RPK values are read counts normalized by kilobase reference gene length. Therefore RPK values for different gene families (annotated entities, e.g., for KO, a KEGG functional ortholog, K00424, cytochrome bd-I ubiquinol oxidase subunit X [EC:18.104.22.168]) are comparable within a sample. The values for a given gene family are not comparable between samples because the values have not been corrected for overall read depth for that sample. Therefore these values would be useful if you are going to sum data for multiple samples before normalizing for total depth.
CPM is relative copy depth (gene copy not read count) in the sample, RPK values normalized to a million RPK total. Because it is normalized across the sample, CPM is the more correct value to use (rather than RPK) if you are comparing between different samples. Note that, like taxonomic data, this data is compositional, and does not represent an absolute quantitation of gene families in the sample.

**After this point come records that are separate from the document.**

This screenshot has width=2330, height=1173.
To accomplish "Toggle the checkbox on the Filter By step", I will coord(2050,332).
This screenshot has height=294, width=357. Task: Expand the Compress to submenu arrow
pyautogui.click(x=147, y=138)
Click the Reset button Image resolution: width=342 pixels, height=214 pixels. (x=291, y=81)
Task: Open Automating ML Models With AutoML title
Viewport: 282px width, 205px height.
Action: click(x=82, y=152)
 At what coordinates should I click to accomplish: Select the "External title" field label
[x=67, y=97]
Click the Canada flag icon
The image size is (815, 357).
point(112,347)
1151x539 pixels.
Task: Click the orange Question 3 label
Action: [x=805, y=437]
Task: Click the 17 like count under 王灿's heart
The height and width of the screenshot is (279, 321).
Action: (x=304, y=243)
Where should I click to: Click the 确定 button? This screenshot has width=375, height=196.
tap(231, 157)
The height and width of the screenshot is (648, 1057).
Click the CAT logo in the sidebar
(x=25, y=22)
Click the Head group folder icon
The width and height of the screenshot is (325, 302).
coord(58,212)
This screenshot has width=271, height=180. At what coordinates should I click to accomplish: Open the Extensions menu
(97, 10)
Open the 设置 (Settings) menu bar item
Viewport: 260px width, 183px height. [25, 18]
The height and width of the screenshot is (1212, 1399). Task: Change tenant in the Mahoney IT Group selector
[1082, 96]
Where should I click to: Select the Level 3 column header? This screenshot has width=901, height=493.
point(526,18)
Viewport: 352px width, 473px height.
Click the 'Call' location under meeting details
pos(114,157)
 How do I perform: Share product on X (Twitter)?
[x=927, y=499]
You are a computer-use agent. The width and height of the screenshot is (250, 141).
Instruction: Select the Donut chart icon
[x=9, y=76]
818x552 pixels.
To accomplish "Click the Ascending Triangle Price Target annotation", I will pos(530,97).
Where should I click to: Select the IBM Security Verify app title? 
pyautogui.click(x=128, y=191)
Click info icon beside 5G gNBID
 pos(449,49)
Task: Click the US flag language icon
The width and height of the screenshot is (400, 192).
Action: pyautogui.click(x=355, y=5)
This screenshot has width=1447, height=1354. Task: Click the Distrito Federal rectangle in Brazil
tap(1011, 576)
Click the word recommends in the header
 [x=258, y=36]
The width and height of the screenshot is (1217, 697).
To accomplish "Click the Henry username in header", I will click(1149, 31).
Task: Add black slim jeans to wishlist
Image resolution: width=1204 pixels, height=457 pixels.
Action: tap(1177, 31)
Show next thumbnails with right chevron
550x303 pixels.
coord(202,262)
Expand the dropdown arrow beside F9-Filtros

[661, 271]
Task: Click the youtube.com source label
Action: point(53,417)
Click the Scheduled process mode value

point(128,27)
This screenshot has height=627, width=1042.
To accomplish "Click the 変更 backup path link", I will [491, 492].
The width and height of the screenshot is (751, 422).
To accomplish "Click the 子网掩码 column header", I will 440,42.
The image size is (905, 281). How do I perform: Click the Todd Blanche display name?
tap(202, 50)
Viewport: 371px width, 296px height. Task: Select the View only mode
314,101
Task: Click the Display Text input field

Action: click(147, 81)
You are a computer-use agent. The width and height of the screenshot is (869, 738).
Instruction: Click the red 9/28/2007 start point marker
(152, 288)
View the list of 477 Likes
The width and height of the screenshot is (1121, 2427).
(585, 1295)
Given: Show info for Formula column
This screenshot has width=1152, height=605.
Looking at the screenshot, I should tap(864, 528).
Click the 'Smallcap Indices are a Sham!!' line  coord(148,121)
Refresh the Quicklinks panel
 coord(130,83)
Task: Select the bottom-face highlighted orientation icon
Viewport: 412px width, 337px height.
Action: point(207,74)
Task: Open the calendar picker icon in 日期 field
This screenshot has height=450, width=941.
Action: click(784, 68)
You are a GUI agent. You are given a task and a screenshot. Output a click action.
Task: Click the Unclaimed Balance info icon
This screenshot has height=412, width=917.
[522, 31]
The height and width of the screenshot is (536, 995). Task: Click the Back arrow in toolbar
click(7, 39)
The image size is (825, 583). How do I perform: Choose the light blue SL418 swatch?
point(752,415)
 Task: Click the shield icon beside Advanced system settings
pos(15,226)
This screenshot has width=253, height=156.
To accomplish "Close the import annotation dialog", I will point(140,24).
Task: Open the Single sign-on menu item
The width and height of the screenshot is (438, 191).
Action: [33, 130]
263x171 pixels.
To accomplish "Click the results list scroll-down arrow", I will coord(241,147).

Uncheck Show taxonomic stratification to show only total CPM and RPK for functional grouping across all taxa. Tabular results from a given annotation can be downloaded via the Save pulldown button.
Pathways are analyzed in two ways, for abundance and coverage. In this analysis, reactions and pathways are defined by the MetaCyc database. MinPath is used to compute the minimal pathway reconstruction given the set of gene families in the sample.
Abundance represents the total abundance of the pathway’s component reactions, summed copy numbers of the reactions’ constituent enzymes, in units of RPK.
Coverage is a probabilistic measure of a complete metabolic pathway being detected, where 1 = high confidence that the full pathway is present, 0 = low confidence that the full pathway is covered.
Note that it is possible to have high pathway abundance but low coverage, where only some of the constituent reactions of a pathway are detected. For further details on interpreting these metrics, see the Humann3 documentation.
Uncheck Show taxonomic stratification to show only total abundance and coverage for pathways across all taxa. Tabular results for pathways can be downloaded via the Save pulldown button.